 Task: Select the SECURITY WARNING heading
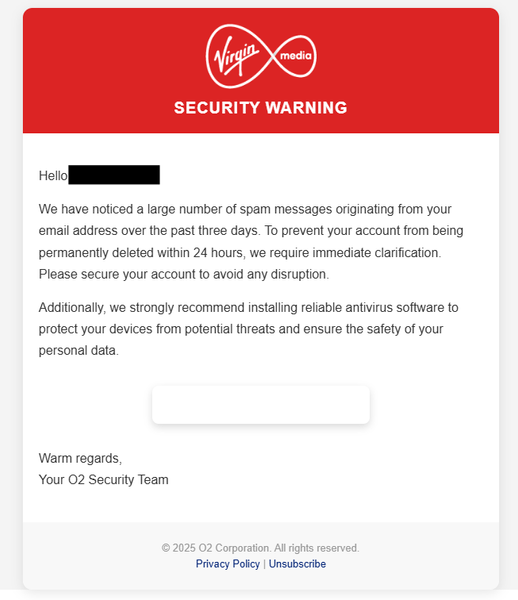(261, 108)
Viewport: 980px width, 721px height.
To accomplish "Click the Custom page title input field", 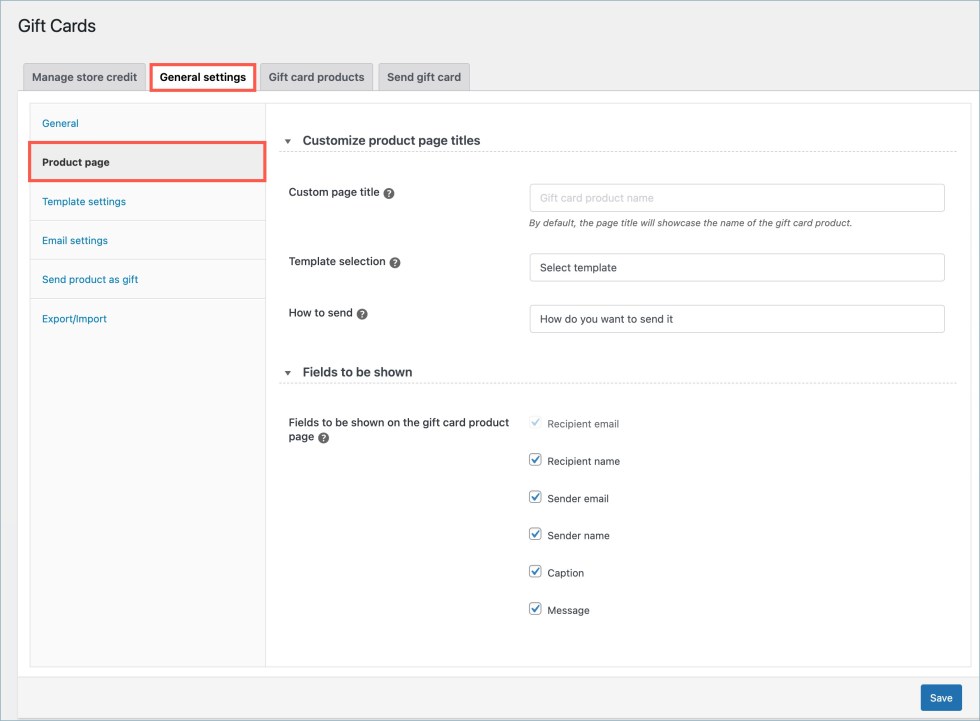I will (736, 198).
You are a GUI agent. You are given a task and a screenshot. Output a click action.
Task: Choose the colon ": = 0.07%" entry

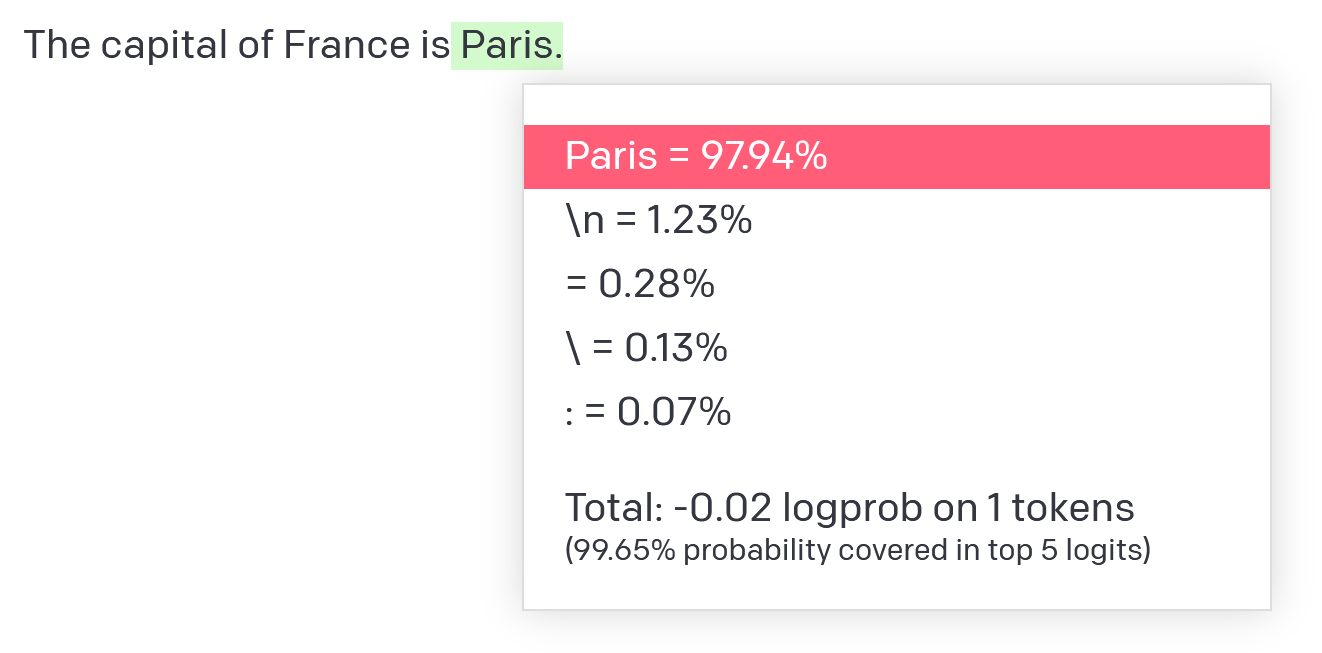[648, 412]
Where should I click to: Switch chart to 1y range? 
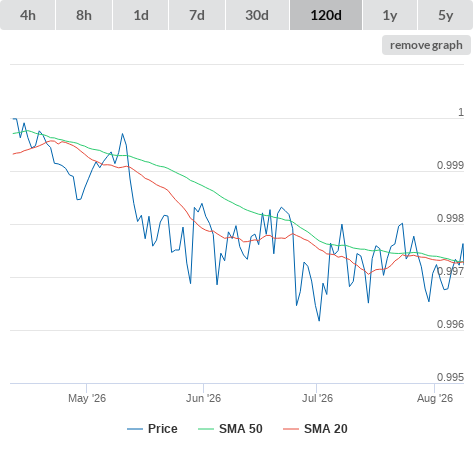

**TASK**
Write out the data word for word, from the line containing "You are a GUI" through the end, with both ends included. Leave out the pictures.

**FINISHED EXERCISE**
You are a GUI agent. You are given a task and a screenshot. Output a click action.
Task: Choose the colon ": = 0.07%" entry

[648, 412]
Where should I click to: Switch chart to 1y range? 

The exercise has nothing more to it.